Même examiné dans ce contexte historique, le dernier quart du siècle se distingue par la présence de plus en plus néfaste du nationalisme et de la commercialisation dans les Jeux olympiques successifs.

Les médailles d’or, d’argent et de bronze, qui devraient être le symbole de sacrifices individuels et collectifs, de dévouement et d’accomplissement, sont depuis longtemps utilisées comme des signes de supériorité nationale. Mais, cette déformation a été renforcée par les sommes indécentes d’argent investies par les grands groupes dans le sport. Atlanta 1996 et Sydney 2000 ont été des critères de référence pour la commercialisation des Jeux en entraînant des coûts d’organisation et de billets d’entrée de plus en plus élevés.

Avec Londres 2012, l’impact pernicieux de l’impasse sociale, politique et culturelle du capitalisme contemporain sur le sport a trouvé son expression la plus marquée. Aux côtés de performances étonnantes, nous avons vu plus d’une dizaine d’athlètes disqualifiés pour usage illégal de stimulants. Deux autres, le Grec Pareskevi Papahristou et le Suisse Michel Morganella, ont été exclus pour avoir publié des propos racistes sur des réseaux sociaux.

Les Jeux ont aussi connu un scandale pour manipulation de matches impliquant des équipes féminines de double au badminton représentant la Chine, l’Indonésie et la Corée du Sud. Elles ont été exclues pour avoir délibérément perdu des points lors de leurs derniers matches de poule dans le but de se ménager un tableau plus facile.

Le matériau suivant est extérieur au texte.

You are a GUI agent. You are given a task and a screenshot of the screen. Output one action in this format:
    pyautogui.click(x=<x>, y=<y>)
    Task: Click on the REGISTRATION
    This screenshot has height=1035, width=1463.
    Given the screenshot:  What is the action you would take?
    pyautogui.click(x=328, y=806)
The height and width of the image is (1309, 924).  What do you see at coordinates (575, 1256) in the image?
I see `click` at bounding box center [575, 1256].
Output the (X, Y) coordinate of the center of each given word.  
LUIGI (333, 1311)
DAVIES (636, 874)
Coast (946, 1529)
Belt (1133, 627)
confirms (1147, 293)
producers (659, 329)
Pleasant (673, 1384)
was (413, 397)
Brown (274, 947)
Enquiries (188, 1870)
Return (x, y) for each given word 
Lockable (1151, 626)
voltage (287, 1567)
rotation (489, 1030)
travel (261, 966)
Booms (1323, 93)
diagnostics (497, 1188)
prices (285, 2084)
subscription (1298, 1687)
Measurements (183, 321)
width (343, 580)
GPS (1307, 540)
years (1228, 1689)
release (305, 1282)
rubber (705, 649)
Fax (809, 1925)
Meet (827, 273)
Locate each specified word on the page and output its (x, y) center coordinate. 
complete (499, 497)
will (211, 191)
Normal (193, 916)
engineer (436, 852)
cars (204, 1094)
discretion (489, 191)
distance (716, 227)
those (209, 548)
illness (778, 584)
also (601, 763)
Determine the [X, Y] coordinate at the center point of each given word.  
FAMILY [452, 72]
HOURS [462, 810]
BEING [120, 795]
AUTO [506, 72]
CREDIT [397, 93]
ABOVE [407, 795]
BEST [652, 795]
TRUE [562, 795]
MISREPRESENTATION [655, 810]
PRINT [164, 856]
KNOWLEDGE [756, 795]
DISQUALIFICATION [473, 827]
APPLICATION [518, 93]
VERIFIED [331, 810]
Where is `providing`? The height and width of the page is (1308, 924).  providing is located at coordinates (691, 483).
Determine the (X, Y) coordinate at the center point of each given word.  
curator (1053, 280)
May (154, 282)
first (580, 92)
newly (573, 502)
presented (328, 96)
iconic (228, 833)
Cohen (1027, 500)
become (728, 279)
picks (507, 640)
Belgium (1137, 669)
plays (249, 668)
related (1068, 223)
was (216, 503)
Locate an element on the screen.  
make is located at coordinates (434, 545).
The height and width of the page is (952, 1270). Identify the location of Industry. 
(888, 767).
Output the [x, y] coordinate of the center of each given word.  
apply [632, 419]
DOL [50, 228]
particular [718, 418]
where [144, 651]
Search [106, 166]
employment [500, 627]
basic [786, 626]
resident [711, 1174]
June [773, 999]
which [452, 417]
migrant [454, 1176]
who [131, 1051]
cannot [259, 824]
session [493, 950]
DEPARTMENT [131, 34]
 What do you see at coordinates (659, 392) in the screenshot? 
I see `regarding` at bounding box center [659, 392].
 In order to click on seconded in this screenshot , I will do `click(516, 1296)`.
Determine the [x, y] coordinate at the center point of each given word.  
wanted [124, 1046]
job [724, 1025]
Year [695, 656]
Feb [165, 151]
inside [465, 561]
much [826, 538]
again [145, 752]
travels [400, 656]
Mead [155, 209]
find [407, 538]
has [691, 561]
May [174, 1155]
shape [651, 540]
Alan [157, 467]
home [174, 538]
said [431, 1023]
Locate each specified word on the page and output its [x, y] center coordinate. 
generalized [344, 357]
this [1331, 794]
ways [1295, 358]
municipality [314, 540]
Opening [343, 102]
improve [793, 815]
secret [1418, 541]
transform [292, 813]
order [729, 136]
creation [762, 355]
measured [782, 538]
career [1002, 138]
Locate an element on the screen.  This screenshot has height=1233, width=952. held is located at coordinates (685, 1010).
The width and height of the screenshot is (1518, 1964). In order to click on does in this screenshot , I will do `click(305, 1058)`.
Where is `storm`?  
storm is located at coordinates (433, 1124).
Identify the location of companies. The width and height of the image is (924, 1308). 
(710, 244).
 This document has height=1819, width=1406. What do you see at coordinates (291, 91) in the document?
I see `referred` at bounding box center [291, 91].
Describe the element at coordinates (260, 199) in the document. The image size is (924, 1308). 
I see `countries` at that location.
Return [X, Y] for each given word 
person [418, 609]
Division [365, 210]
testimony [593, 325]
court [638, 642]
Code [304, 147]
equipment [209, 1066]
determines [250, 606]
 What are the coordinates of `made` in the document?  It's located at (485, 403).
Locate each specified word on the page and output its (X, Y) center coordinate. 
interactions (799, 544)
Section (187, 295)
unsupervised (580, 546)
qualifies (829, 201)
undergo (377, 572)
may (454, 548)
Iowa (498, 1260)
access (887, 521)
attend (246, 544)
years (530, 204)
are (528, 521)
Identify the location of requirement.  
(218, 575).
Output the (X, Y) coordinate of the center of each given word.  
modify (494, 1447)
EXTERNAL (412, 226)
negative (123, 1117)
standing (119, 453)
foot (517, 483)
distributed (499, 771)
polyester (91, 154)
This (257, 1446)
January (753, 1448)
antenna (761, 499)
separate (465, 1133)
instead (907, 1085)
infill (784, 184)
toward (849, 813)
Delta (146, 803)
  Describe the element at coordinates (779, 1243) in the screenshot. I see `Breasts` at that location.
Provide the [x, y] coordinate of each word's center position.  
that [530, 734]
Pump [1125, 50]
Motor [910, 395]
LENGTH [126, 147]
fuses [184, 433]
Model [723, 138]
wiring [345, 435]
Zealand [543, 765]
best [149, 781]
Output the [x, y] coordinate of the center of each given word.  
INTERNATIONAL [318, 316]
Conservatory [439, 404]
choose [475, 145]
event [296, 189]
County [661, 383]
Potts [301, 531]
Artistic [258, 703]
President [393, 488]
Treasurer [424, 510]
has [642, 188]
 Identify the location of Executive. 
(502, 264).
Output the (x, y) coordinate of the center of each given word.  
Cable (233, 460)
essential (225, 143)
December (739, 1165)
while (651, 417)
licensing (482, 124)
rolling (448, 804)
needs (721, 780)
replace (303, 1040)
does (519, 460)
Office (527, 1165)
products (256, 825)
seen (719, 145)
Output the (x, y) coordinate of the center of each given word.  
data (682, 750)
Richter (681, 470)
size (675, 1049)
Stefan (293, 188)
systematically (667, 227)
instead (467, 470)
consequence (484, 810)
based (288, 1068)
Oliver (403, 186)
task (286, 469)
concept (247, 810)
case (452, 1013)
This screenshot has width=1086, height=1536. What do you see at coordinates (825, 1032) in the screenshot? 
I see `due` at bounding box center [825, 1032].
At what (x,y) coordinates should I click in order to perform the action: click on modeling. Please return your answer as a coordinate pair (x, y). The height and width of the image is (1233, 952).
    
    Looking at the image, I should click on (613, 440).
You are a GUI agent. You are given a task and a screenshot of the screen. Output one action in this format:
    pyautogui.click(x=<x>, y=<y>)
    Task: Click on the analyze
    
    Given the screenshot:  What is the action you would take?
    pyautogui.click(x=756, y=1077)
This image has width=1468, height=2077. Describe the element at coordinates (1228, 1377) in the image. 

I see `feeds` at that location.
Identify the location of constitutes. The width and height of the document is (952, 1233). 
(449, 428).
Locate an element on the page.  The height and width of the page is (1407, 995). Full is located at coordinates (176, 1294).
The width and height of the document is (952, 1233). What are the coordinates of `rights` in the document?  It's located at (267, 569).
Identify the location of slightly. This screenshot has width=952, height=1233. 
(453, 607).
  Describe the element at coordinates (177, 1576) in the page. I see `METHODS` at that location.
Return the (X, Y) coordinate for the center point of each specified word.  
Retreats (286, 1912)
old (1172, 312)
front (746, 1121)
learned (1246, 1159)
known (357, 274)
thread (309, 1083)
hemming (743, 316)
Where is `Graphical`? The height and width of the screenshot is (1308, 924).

Les images de rangées de sièges vides continuent d’être un signe caractéristique de ces Jeux. Au moins 275.000 billets sont restés invendus, dont 200.000 pour le football. La raison en est que faute de pouvoir en payer le prix beaucoup de travailleurs ont été exclus d’un événement qui correspond plutôt aux festivités somptueuses du milieu des affaires – les prix des billets atteignant 2.012 livres sterling (2.600 euros) pour la cérémonie d’ouverture et 655 et 1.500 livres sterling (830 et 1.900 euros) pour la cérémonie de clôture. Même pour des épreuves moins médiatisées il faut payer des sommes ridicules pour des billets standards – 65 livres sterling (82 euros) pour le beach-volley, 75 livres sterling (95 euros) pour le tir à l’arc féminin, 125 livres sterling (158 euros) pour l’haltérophilie homme.

Les commanditaires commerciaux ont déboursé 1,4 milliard de livres sterling (1,8 milliard d’euros) dans l’attente d’un bon retour. Ceci s’ajoute au parrainage d’équipes et d’athlètes individuels par des sociétés sportives, des fabricants de boissons énergétiques, etc., qui font monter la pression pour remporter des médailles. Le parrainage d’athlètes est la principale cause expliquant le problème récurrent du recours aux substances interdites pour augmenter les performances.

Et puis, il y a l’utilisation générale de la valeur symbolique des Jeux olympiques dans la publicité. Parmi les plus insolites, on trouve des annonces publicitaires patriotiques sous forme de couches pour bébé aux couleurs du Royaume-Uni et le thème olympique représenté sous forme de serviettes hygiéniques.

Le trait le plus troublant et le plus significatif de Londres 2012 est que les Jeux se tiennent dans un « cercle d’acier », dans les mots mêmes des Forces armées britanniques. Le défilé aérien des Red Arrows et les militaires hissant le drapeau britannique et le drapeau olympique lors de la cérémonie d’ouverture sont autant de rappels de la militarisation extrême de ces Jeux.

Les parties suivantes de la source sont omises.